Bilirubin, once a toxin but now an antioxidant alleviating non-alcoholic fatty liver disease in an autophagy-dependent manner in high-fat diet-induced rats: a molecular and histopathological analysis

Abstract

Background and purpose: As an endogenous antioxidant, bilirubin has surprisingly been inversely correlated with the risk of non-alcoholic fatty liver disease (NAFLD). Thereupon, the current evaluation was designed to assess the positive effects of bilirubin on the autophagy flux, as well as the other pathogenic processes and parameters involved in the expansion of NAFLD.

Experimental approach: Thirty adult male rats weighing 150-200 g with free access to sucrose solution (18%) were randomly subdivided into 5 groups (n = 6). Subsequently, the animals were euthanized, and their blood specimens and liver tissue samples were collected to measure serum biochemical indices, liver histopathological changes, intrahepatic triglycerides content, and tissue stereological alterations. Furthermore, the expression levels of autophagy-related genes (Atgs) were measured to assess the state of the autophagy flux.

Findings/results: Fasting blood glucose, body weight, as well as liver weight, liver-specific enzyme activity, and serum lipid profile indices markedly decreased in rats that underwent a six-week bilirubin treatment compared to the control group. In addition, histopathological studies showed that hepatic steatosis, fibrosis, inflammation, and necrosis significantly decreased in the groups that received bilirubin compared to the control animals. Bilirubin also caused significant alterations in the expression levels of the Atgs, as well as the Beclin- 1 protein.

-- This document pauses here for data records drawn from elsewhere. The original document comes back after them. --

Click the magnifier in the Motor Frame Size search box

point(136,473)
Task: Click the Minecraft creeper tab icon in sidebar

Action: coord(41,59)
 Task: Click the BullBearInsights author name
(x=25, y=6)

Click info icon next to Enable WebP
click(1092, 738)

Conclusion and implication: Bilirubin may have potential ameliorative effects on NAFLD-associated liver damage. Moreover, the beneficial effects of bilirubin on intrahepatic lipid accumulation and steatosis were comparable with the group that did not ever receive bilirubin.

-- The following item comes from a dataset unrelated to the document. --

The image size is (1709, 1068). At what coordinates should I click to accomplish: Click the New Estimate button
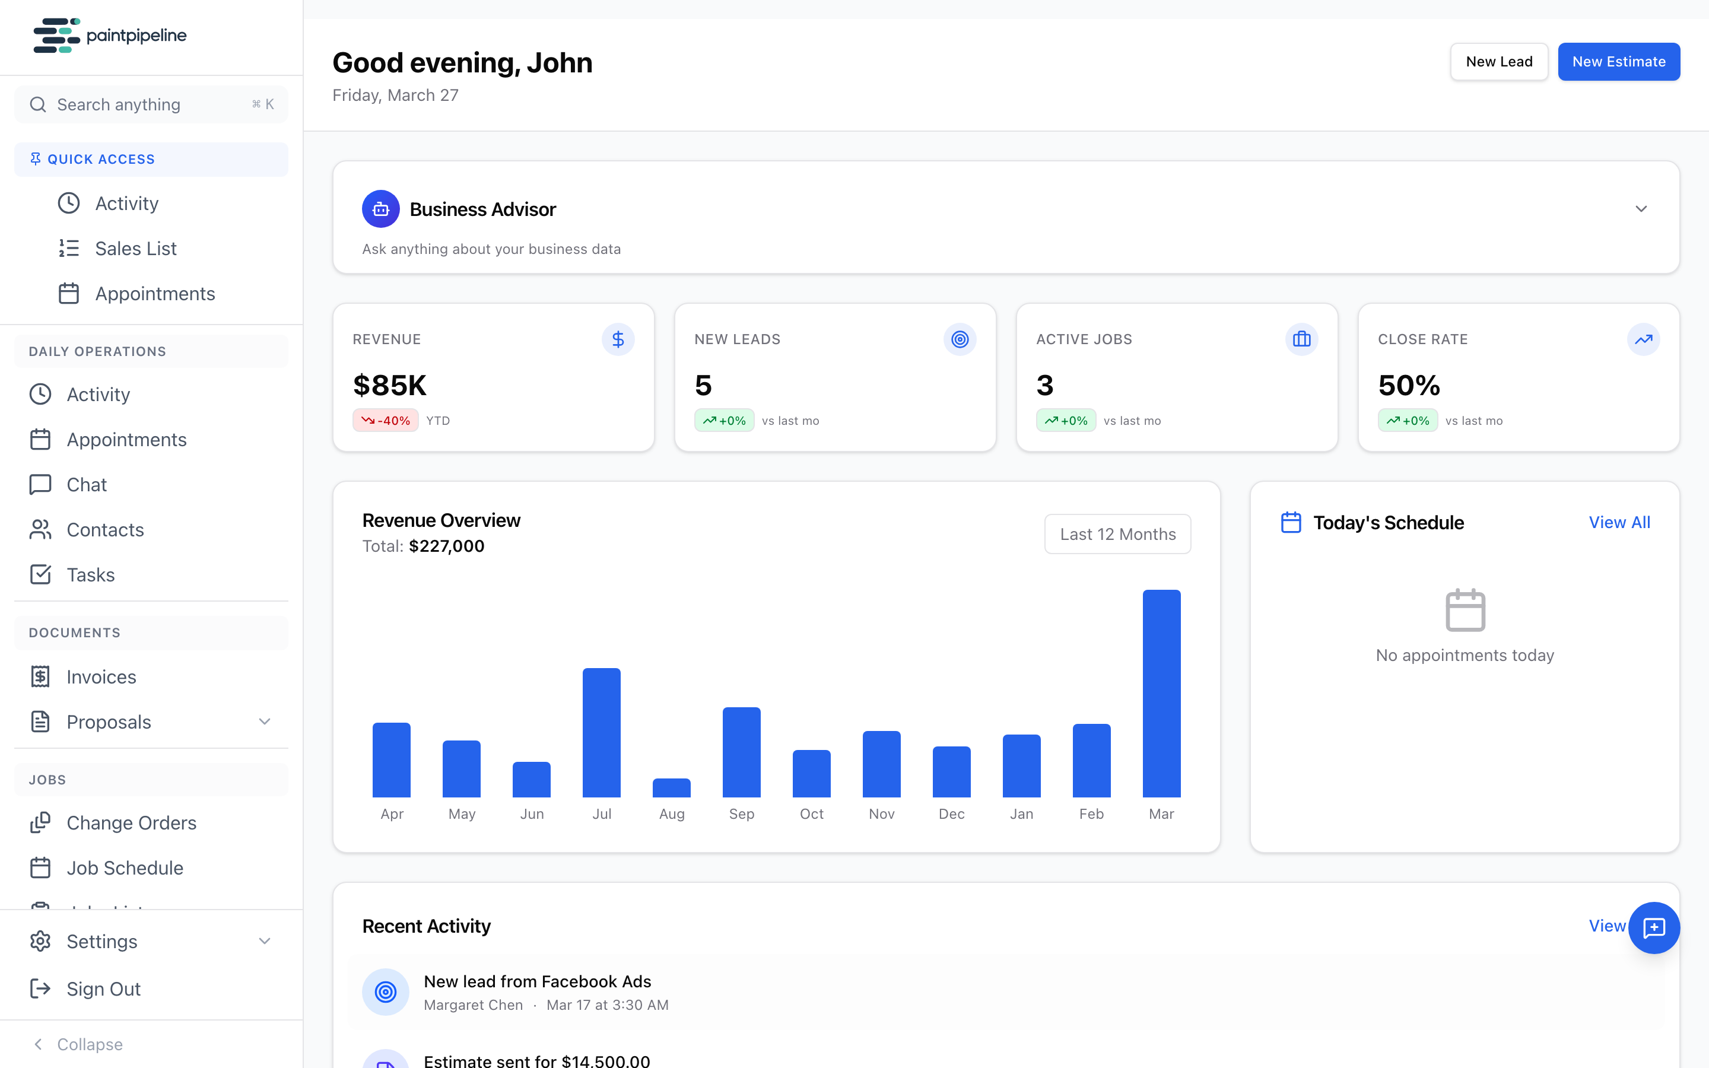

Keywords: Autophagy; Bilirubin; Inflammation; Non-alcoholic fatty liver disease.

Fig. 1

Mean body weight of rats after 14 weeks of treatment. Normal rats were considered the control group. Values are expressed as mean ± SD. ^**P < 0.01 and ^***P < 0.001 indicate significant differences compared to the control group; ###P < 0.001 versus the HFD group. HFD, High-fat diet; BR, bilirubin.

Fig. 2

Comparison of the relative mRNA expression levels of Atgs. Hepatic mRNA expression levels of (A) Atg3; (B) Atg5; (C) Atg6; and (D) Atg7 were determined by quantitative real-time polymerase chain reaction and normalized to β-actin expression levels. Values are expressed as mean ± SD, n = 6. ^*P < 0.05, ^**P < 0.01, and ^***P < 0.001 indicate significant differences compared to the control group; ^#P < 0.05, ^##P < 0.01, and ^###P < 0.001 versus the HFD group. HFD, High-fat diet; BR, bilirubin.

Fig. 3

The effects of bilirubin on Atg6 (Beclin-1) protein expression levels in different rat groups were detennined by western blotting and normalized to GAPDH expression levels. (A) Western blot bands; (B) densitometric findings of western blotting analysis. HFD, High-fat diet; BR, bilirubin.

Fig. 4

Volumetric parameters of the liver’s structures. (A) Hepatocyte and (B) Sinusoids. Values are expressed as mean ± SD, n = 6. ^*P < 0.05 and ^**P < 0.01 indicate significant differences compared to the control group; ^##P < 0.01 versus the HFD group. HFD, High-fat diet; BR, bilirubin.

Fig. 5

Evaluation of the quantitative parameters that are responsible for the number of cells and nuclei inside the liver. (A) Hepatocytes’ nuclei and (B) Kupffer cells. Values are expressed as mean ± SD, n = 6. ^*P < 0.05 and ^***P < 0.001 indicate significant differences compared to the control group; ^#P < 0.05, ^##P < 0.01, and ^###P < 0.001 versus the HFD group. HFD, High-fat diet; BR, bilirubin.

Fig. 6

Histopathological effects of HFD and bilirubin therapy on the liver tissue. Microscopic images (magnification: 40 ×) of H&E-stained liver tissue sections from HFD, HFD-BR6, and HFD-BR14 groups demonstrate congestion, hepatocellular steatosis, inflammation, and stage 3 fibrosis in comparison with the liver sections of the rats of the control group. BR14 rats only demonstrated low degrees of inflammation and congestion compared to the control group. The steatosis, as well as the lobular inflammation, hepatocellular ballooning, and fibrotic lesions, were found to be improved in rats who received bilirubin (HFD-BR6 and HFD-BR14). Scale bar = 50 μm. HFD, High-fat diet; BR, bilirubin.